WAQ78485 (e) Wedi’i gyflwyno ar 28/06/2019

Yn dilyn y canfyddiad bod 27,398 o ddigwyddiadau'n ymwneud â diogelwch cleifion wedi codi ym Mwrdd Iechyd Prifysgol Betsi Cadwaladr rhwng mis Mehefin 2018 a mis Mai 2019, a fydd y Gweinidog yn cynnal ymchwiliad i'r achosion ac yn egluro pa gamau y mae'n eu cymryd i helpu i leihau niwed a thawelu meddyliau trigolion gogledd Cymru?

Wedi'i ateb gan Y Gweinidog Iechyd a Gwasanaethau Cymdeithasol | Wedi'i ateb ar 09/07/2019

Every year, hundreds of thousands of people receive high-quality, safe care in the Welsh NHS. However, in an increasingly complicated and modern healthcare system, incidents can unfortunately occur. Patient safety in Wales is paramount. When incidents do occur, NHS staff are encouraged to report them all so they can be investigated openly to promote learning and provide open feedback to patients and their families as part of our commitment to an open safety culture. A high reporting culture can be indicative of such an open patient safety culture.

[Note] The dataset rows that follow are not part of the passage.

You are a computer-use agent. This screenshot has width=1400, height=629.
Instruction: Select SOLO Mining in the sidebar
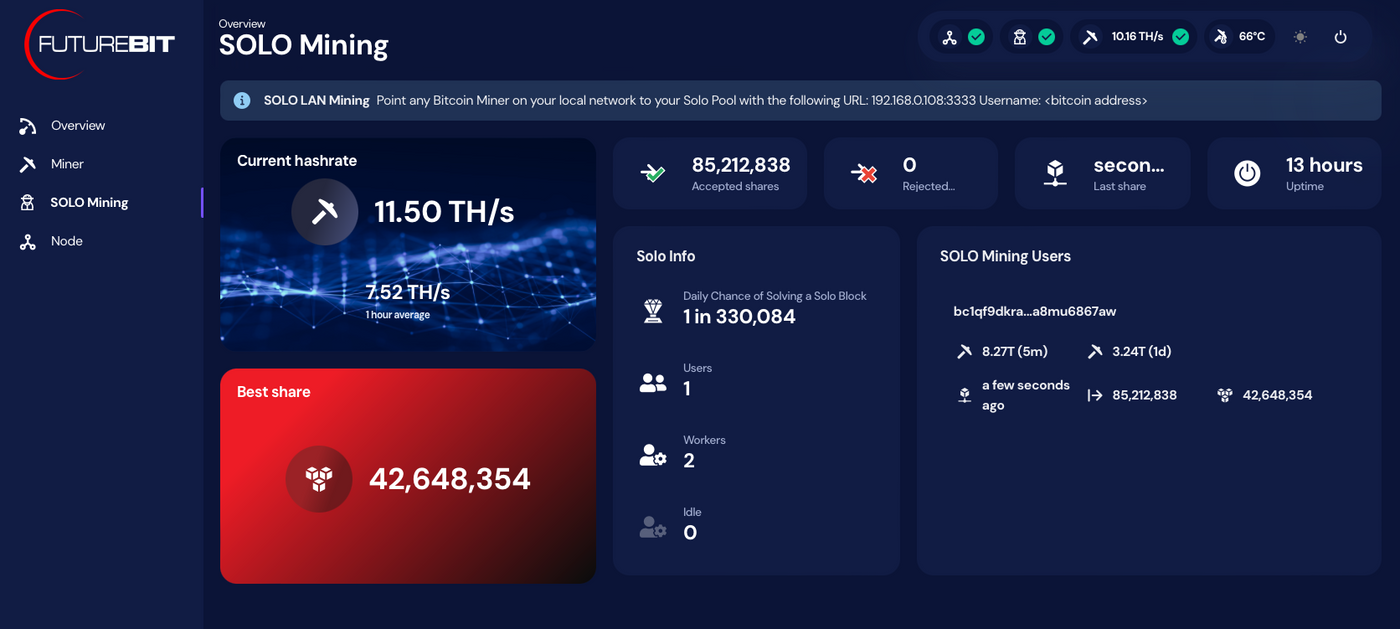pos(89,202)
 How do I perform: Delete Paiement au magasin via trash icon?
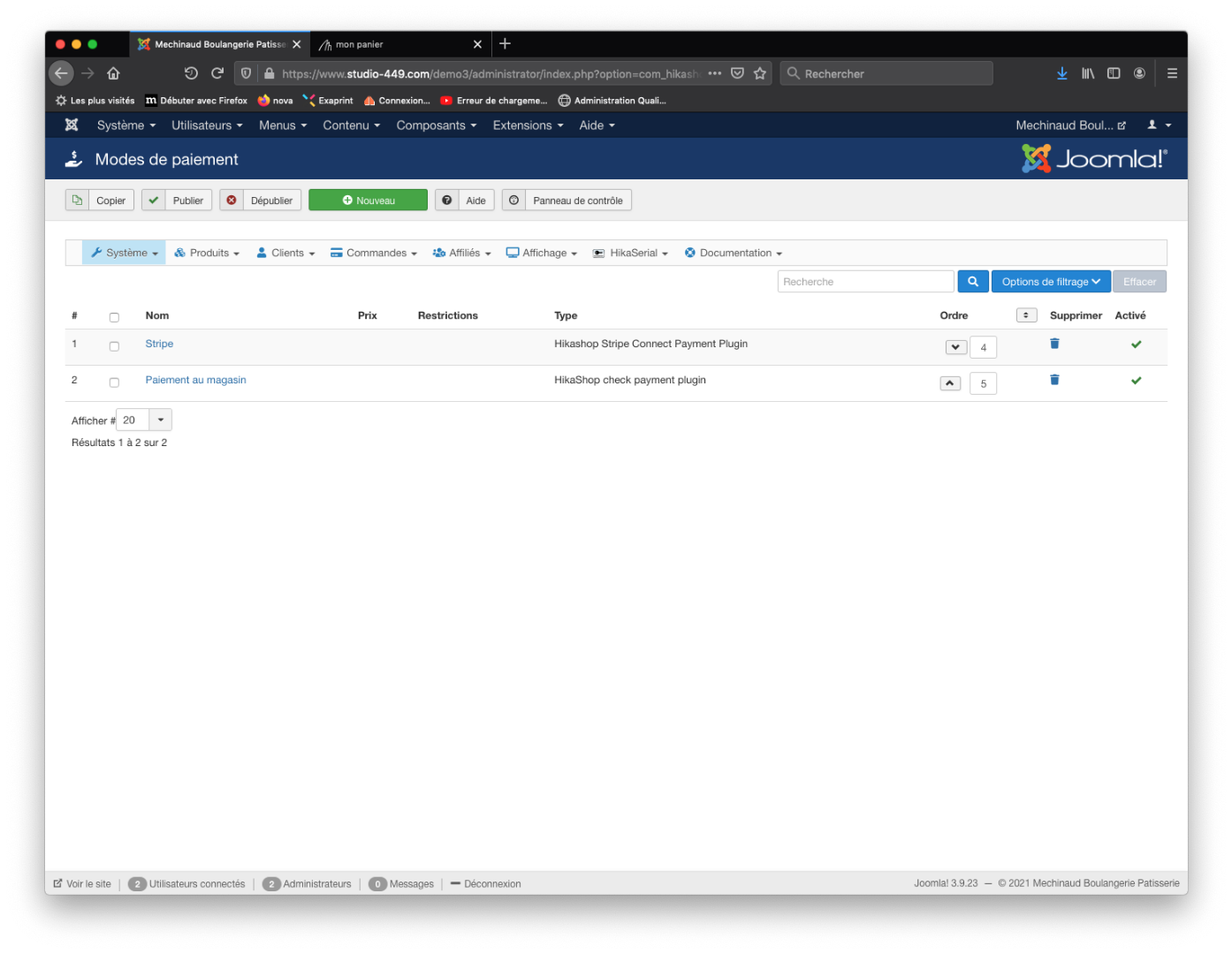pyautogui.click(x=1054, y=380)

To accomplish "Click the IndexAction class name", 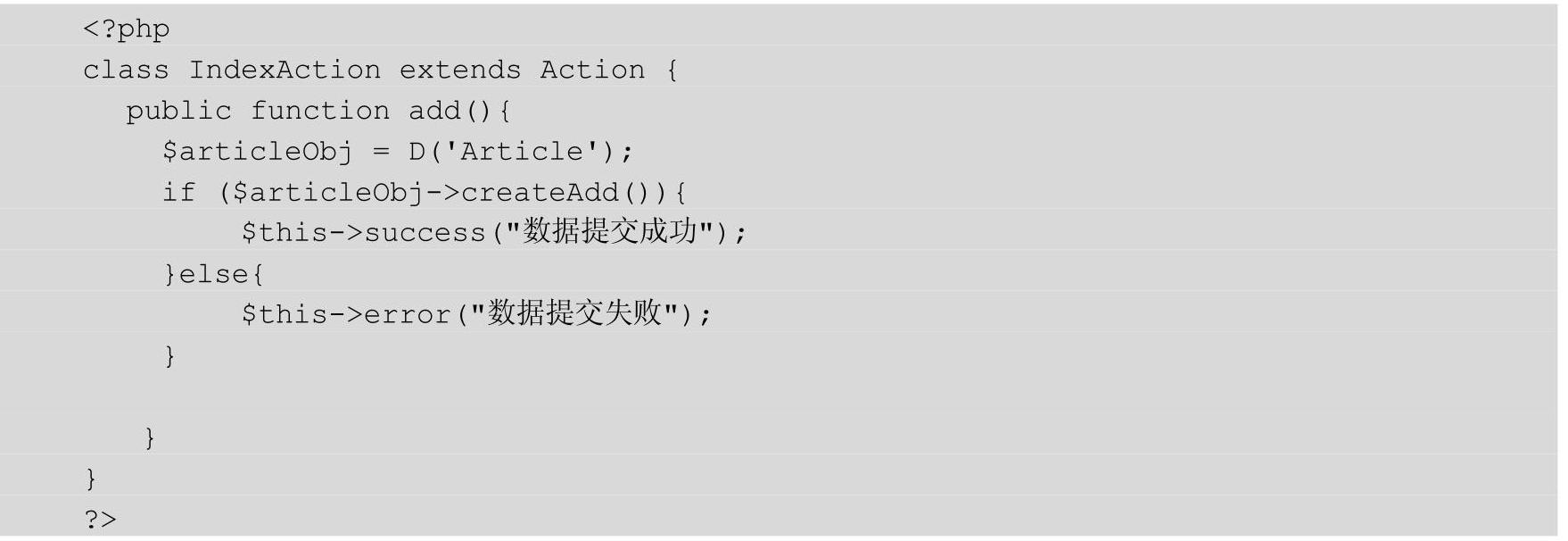I will pyautogui.click(x=285, y=70).
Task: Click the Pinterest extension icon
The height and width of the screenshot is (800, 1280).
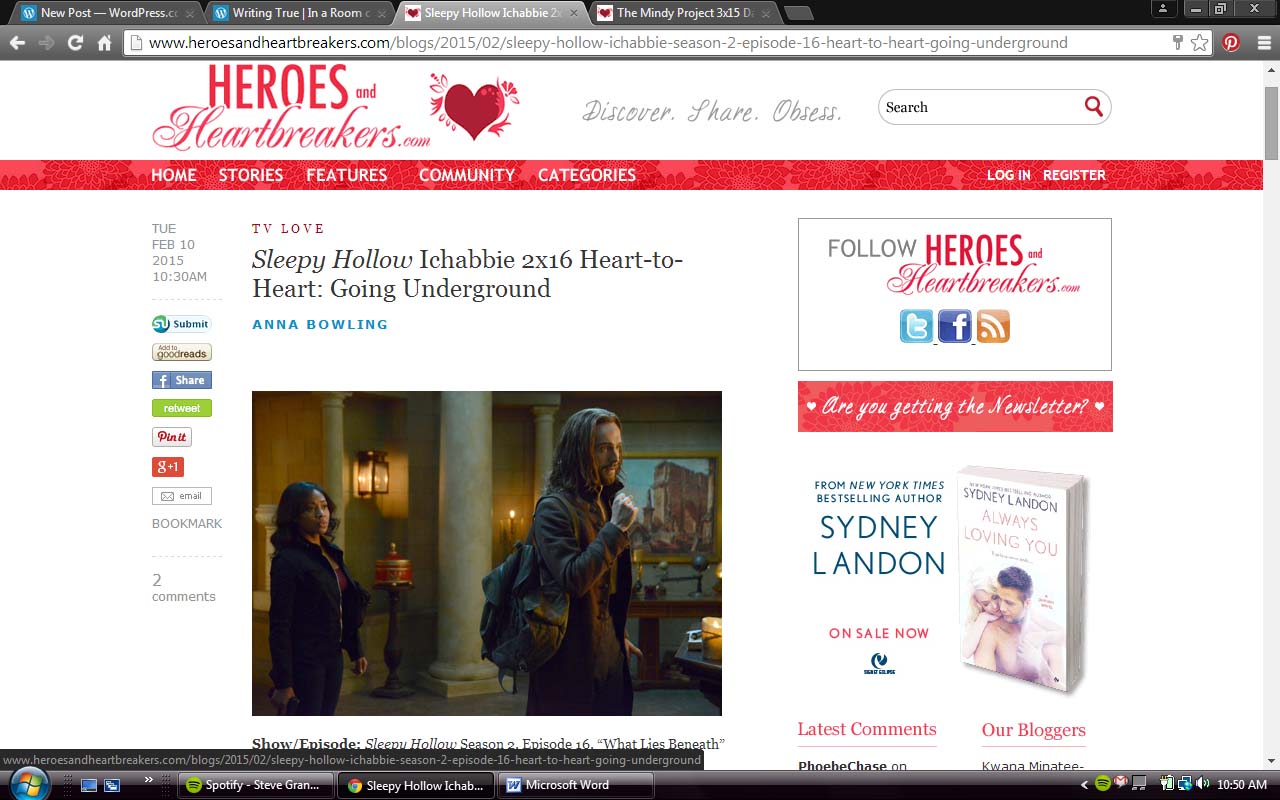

As well as reporting all incidents to the National Reporting and Learning System (NRLS), all NHS organisations are required to report all serious incidents to Welsh Government. All such events are reviewed nationally to identify any actions for improvement across NHS Wales. This not only ensures assurance that investigations are robust but that any trends and themes are highlighted to inform national policy or an indication of specific issues within an organisation, which need to be improved and addressed.

The requirements set out above ensures NHS organisations, including Betsi Cadwaladr University Health Board, are scrutinised as needed to ensure learning when adverse events occur. This forms part of our quality and delivery monitoring arrangements, including any escalation as appropriate.